AsteraceaeAster family






Identification
  - Vegetatively diverse with alternate or opposites leaves.
  - Leaves simple , lobed, or compund.
  - Without stipules; when opposite, often with inter-petiolar ridge .
  - Often 3-veined with basal lateral veins arising above base.
  - Stems usually soft-wooded with central pith.
  - Often with rank odors and rough pubescence.
  - Flowers grouped into a head that functions as a single flower.
  - Fruit 1-seeded, dry and naked, usually with apical hairs or scales for wind dispersal.
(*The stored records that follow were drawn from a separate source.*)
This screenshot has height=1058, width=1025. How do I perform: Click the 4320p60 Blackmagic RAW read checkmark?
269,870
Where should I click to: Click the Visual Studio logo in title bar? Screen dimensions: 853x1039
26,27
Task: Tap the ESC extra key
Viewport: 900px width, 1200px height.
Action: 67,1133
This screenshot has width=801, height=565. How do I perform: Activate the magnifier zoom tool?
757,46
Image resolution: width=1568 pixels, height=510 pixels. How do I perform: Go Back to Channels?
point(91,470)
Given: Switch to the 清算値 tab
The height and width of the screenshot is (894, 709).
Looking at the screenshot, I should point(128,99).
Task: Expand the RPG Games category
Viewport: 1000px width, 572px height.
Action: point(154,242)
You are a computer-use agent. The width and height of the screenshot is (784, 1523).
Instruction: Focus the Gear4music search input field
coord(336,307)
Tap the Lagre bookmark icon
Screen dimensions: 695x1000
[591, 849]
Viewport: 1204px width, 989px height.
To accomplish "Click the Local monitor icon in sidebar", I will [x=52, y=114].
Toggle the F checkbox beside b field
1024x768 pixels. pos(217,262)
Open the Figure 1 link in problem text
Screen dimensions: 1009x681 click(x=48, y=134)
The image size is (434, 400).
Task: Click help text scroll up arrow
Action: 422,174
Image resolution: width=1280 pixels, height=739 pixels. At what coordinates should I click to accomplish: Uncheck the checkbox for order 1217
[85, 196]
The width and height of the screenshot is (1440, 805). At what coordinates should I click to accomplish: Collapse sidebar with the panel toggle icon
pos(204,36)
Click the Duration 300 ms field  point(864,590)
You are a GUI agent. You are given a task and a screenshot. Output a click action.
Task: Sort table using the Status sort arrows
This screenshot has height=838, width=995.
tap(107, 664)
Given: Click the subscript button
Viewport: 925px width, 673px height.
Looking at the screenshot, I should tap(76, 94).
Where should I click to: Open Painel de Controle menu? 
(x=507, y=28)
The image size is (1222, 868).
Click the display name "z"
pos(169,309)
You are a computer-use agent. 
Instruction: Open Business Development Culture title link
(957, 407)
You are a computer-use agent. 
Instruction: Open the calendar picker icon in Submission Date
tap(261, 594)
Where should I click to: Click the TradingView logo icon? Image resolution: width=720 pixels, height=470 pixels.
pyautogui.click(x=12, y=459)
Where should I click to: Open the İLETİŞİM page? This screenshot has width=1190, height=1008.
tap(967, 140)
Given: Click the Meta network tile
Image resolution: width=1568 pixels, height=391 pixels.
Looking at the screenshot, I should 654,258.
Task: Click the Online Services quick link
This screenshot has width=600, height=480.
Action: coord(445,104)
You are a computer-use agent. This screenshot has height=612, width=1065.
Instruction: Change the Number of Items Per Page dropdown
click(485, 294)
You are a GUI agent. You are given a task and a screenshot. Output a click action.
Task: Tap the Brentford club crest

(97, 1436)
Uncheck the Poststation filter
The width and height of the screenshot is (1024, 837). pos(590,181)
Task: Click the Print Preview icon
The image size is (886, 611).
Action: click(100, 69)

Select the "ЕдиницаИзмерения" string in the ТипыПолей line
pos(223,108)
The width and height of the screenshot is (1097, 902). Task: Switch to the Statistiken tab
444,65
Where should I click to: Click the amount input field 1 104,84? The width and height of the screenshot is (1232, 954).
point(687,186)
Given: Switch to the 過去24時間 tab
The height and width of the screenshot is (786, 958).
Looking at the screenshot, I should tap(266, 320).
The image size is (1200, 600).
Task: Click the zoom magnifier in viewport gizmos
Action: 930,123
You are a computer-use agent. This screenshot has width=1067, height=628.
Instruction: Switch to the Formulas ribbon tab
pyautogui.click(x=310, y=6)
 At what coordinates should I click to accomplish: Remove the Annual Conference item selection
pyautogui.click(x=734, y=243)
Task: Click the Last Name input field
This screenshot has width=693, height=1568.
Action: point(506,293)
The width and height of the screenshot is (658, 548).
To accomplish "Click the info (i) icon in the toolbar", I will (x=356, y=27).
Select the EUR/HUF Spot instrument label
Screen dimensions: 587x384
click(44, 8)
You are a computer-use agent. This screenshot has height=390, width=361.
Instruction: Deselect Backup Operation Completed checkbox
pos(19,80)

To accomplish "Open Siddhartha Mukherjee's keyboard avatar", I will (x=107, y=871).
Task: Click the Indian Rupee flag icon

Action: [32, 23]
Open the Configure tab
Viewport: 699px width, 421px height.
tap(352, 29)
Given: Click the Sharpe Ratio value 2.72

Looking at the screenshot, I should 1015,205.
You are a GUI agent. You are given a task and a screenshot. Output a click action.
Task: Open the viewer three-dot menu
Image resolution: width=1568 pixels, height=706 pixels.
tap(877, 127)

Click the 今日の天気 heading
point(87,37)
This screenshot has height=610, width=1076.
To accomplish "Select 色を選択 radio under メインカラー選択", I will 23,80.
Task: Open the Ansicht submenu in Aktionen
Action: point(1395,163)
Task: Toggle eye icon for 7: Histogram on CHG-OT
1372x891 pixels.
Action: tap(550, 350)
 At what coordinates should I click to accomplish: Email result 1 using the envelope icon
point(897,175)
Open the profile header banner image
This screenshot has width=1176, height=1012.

Diagnosis: 1. Srubs or small trees, without stipules, leaves alternate, serrate or entire, spiraled, often palmately or 3-veined with the veins starting above the base of the blade, which extends along petiole, often lobed, or with stems grooved or ridged, some with rank unpleasant odors, rough simple hairs, tree species often with a black inner layer in trunk bark. 2. As above, but leaves simple and opposite, a few with milky latex.

Local distribution: Widespread, more common on the drier Pacific slope.

Similar families
Caricaceae: white latex.
Ebenaceae: leaves distichous.
Euphorbiaceae: latex, stipules, and nectar glands.
Malvaceae: large stipules.

Diversity: Total: 67 genera, 146 species. Trees: 9 genera, 15 species.

Comments: Vegetatively extremely diverse; most of the tree species are small, weak-wooded trees of secondary habitats; Koanophyllon is exceptional in having hard wood and occurring in primary forest.